*GIVEN TEXT*:
◆ ◆ ◆ ◆ ◆
For Drinking Water in Drought, California looks Warily to the Sea

Situated along the beautiful coastline of the Pacific Ocean, California is in a central position to harness the powers of water. In previous times of drought, Californians would often look to the ocean and question “what are we waiting for?” Yet, there are repercussions that must be investigated before one continues onward in the pursuit of desalinated drinking water.

Justin Gillis, of the New York Times, writes “For Drinking Water in Drought, California Looks Warily to Sea,” providing an objective passage on the water crisis and alternatives being sought in California. Splashing upon California’s shores is untapped water-- “187 quintillion gallons” of it. Poseidon Water has recently began an estimated $1 billion dollar desalination plant to be built in the San Diego County; the plant is expected to open in November and provide a remedy to the current water crisis. However, this will not be the first plant that has been created. Others already exist in both Texas and Florida, two states looking to fight against dry spells and rising sea levels respectively. Moreover, smaller facilities are present upon California coastline, including a mothballed--but soon to be re-opened--plant in Santa Barbara. When examining the current plant being constructed in San Diego, it is important to look at the logistics surrounding it. This plant will be the largest in America, creating 50 million gallons of fresh drinking water per day. Yet, with the potential benefits of this plant, one must almost look at the consequences. Such ethical and economic issues to follow include: an increase in water bills, increased CO2 emissions, a disastrous impact on sea life, the prospect of inactive plants. At current in San Diego county, the average water bill is $75; yet, if the county begins to rely more often on desalinated drinking water, there is likely to be at least a $5 increase. Moreover, due to the extreme amount of electricity used, ocean purification plants have large CO2 outputs, propelling our globe into the global warming pandemic. In exchange for the hefty CO2 emissions created by plants, Poseidon Water has offered to counter environmental issues by putting forth money to offset the increase of greenhouse gases. Furthermore the disposing of excess salt into the ocean creates a harm to the overall equilibrium of life within the sea; plants and animals in the ocean are sensitive to salinity changes, therefore the underwater ecosystems are put at risk. Lastly, one has to consider the future of these plants if California is experience more rain; as seen before in countries such as Australia, desalination plants become stagnant when the first drops of water begin to fall from the skies. These large concrete structures will then be leaving water customers enveloped in many dollars worth of construction bills.
◆ ◆ ◆ ◆ ◆
*YOUR ASSIGNMENT*: From the piece on California's desalination plans above, return everything from "Situated along the" down to "desalinated drinking water.", copied word for word.

*RECORDED INFORMATION*:
◆ ◆ ◆ ◆ ◆
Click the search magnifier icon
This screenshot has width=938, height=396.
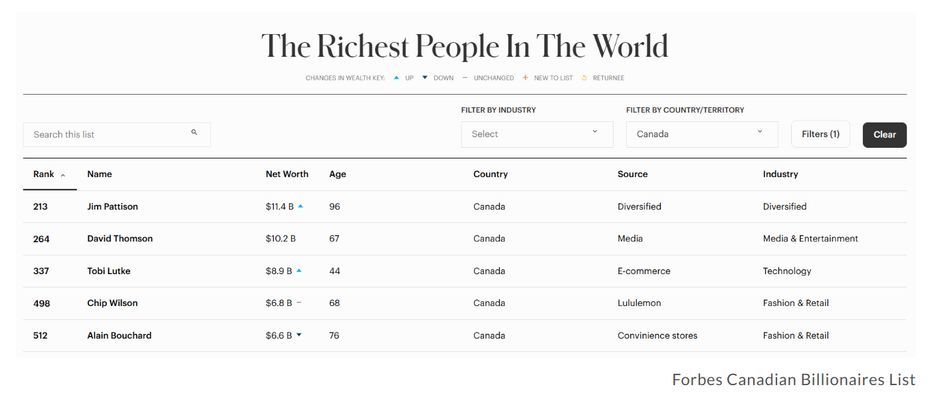(x=194, y=132)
◆ ◆ ◆ ◆ ◆
*REPLY TO THE TASK*:
Situated along the beautiful coastline of the Pacific Ocean, California is in a central position to harness the powers of water. In previous times of drought, Californians would often look to the ocean and question “what are we waiting for?” Yet, there are repercussions that must be investigated before one continues onward in the pursuit of desalinated drinking water.